Reste à savoir ce qu’il adviendra des thématiques non représentées dans la sélection finale et des 46 millions d’euros restant sur l’enveloppe initiale de 100 millions (chaque projet lauréat a reçu la même enveloppe de neuf millions d’euros[1], ce qui est atypique par rapport à des AAP précédent, comme ExcellencES par exemple, où les sommes allouées était spécifiques à chaque projet). La crise financière pourrait-elle amener l’État à revoir ses priorités, ou bien ces fonds seront-ils réalloués à un nouvel appel ciblant les sujets sans projet retenu ? Les prochains mois devraient apporter des réponses sur ces questions, qui impacteront à la fois l’avenir de la recherche en SHS sur ces thématiques et la dynamique globale pour ces disciplines.

Sources: 

[1] Appel à projets national en sciences humaines et sociales : vers une phase finale de sélection – Erdyn > Conseil en Innovation

[2] France 2030 : 6 projets lauréats du dispositif « Programmes de recherche en sciences humaines et sociales » | info.gouv.fr

[3] Note méthodologique : l’indice de spécialisation.

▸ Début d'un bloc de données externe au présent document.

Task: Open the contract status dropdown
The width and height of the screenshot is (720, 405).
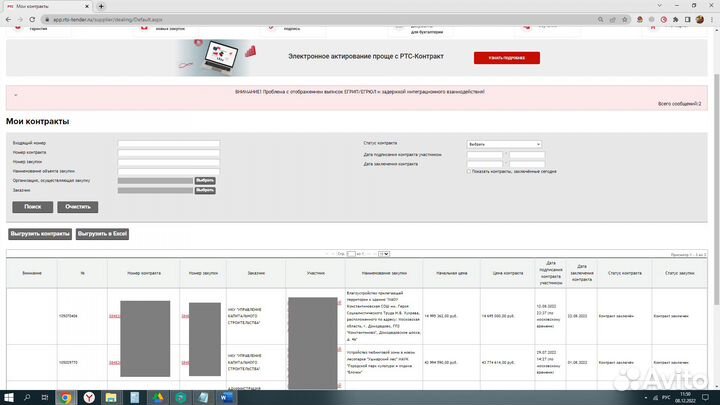Action: (x=504, y=144)
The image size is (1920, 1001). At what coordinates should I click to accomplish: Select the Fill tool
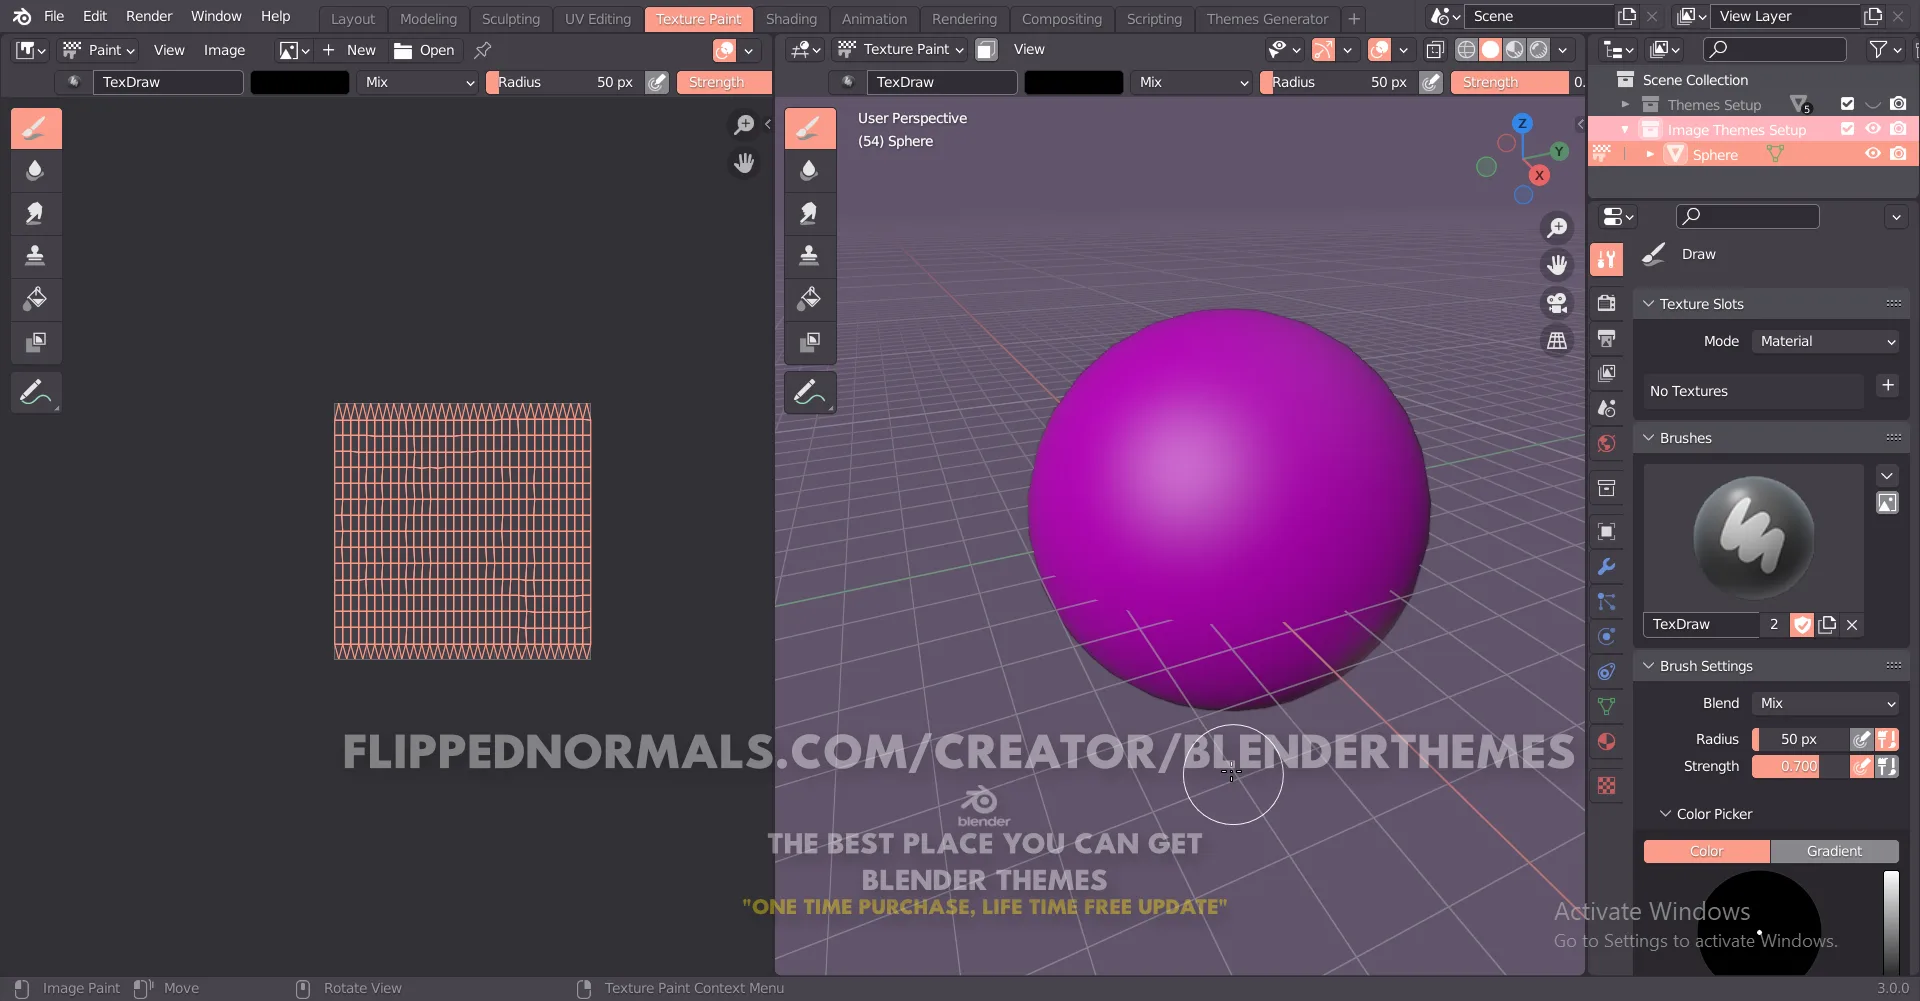pos(36,298)
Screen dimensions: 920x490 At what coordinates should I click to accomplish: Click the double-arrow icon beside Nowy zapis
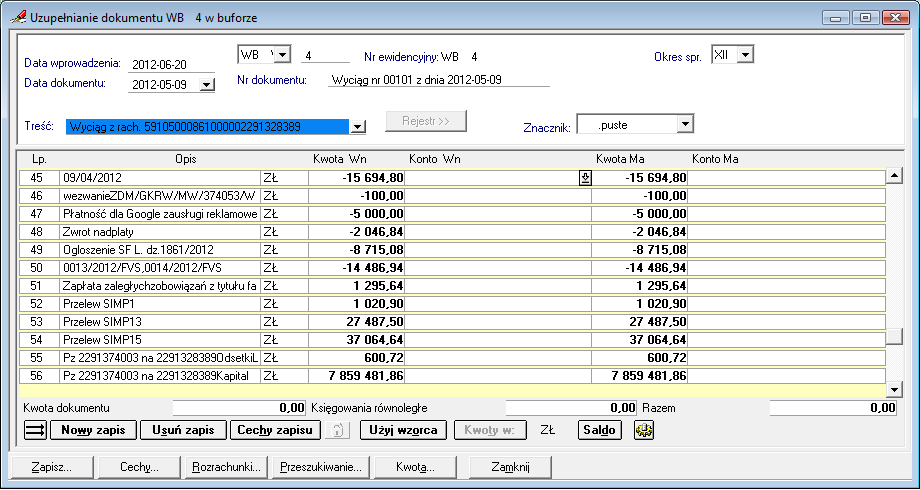point(34,430)
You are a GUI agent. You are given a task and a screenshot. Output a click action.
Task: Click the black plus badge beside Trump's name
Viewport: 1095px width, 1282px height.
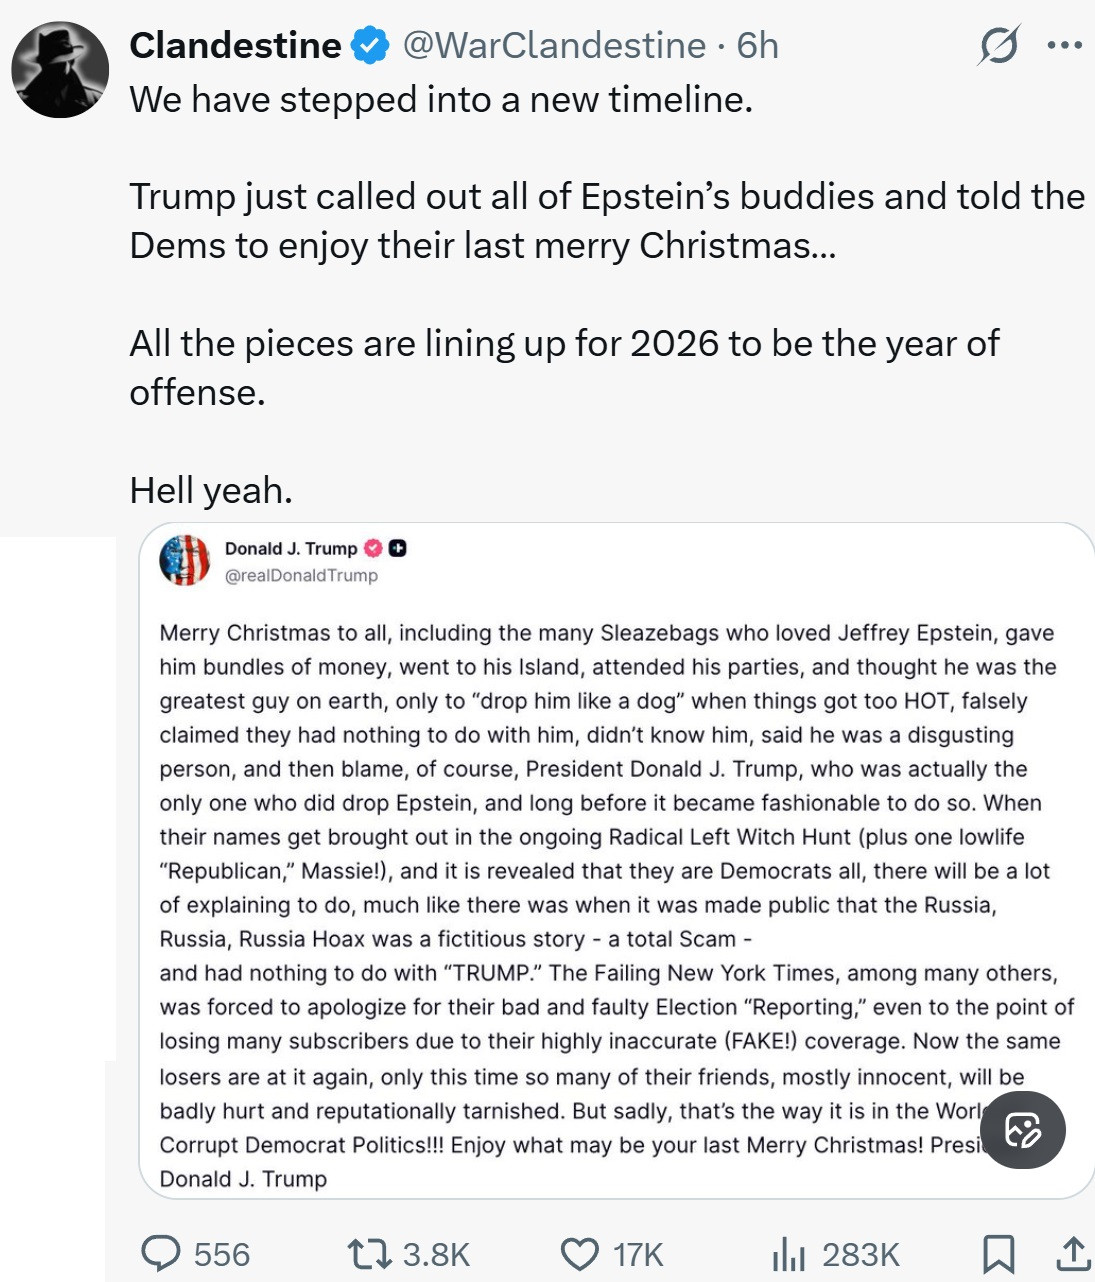tap(397, 548)
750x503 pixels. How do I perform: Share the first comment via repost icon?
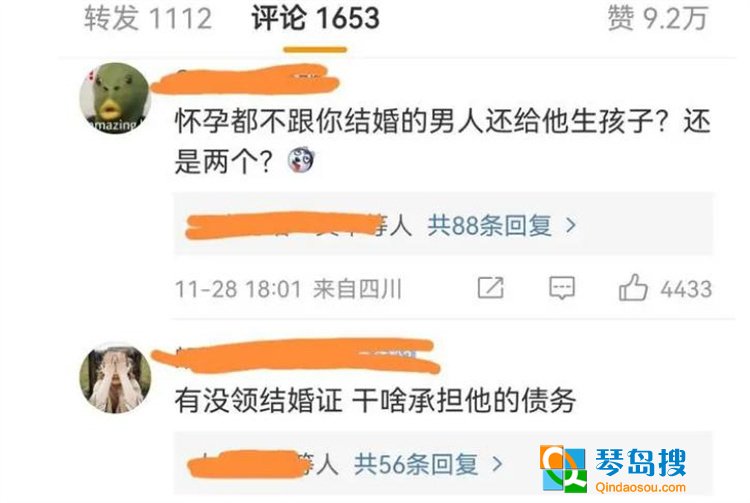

Pour évaluer à quel point chaque région est représentée dans les projets lauréats, nous avons établi un « indice de spécialisation ». Celui-ci met en regard la proportion de partenaires et coordinateurs issus d’une région et la part de ses dépenses de R&D (DIRDA) dans la DIRDA nationale. Concrètement, l’indice s’obtient en divisant la part (en %) de partenaires et coordinateurs de la région par la part (en %) de la DIRDA que cette région représente à l’échelle du pays.

  • Un indice inférieur à 1 traduit une présence régionale plus faible que ne le laissait supposer son poids en DIRDA.
  • Un indice égal à 1 signifie que la région est représentée à hauteur de son importance dans les dépenses de R&D.
  • Un indice supérieur à 1 indique au contraire une surreprésentation de la région par rapport à son niveau de DIRDA.

Important : Les organismes nationaux (CNRS, Inria, Inrae et IRD) ne sont pas attribués à une région précise dans ce calcul, afin d’éviter une surreprésentation de certaines régions, notamment l’Île-de-France.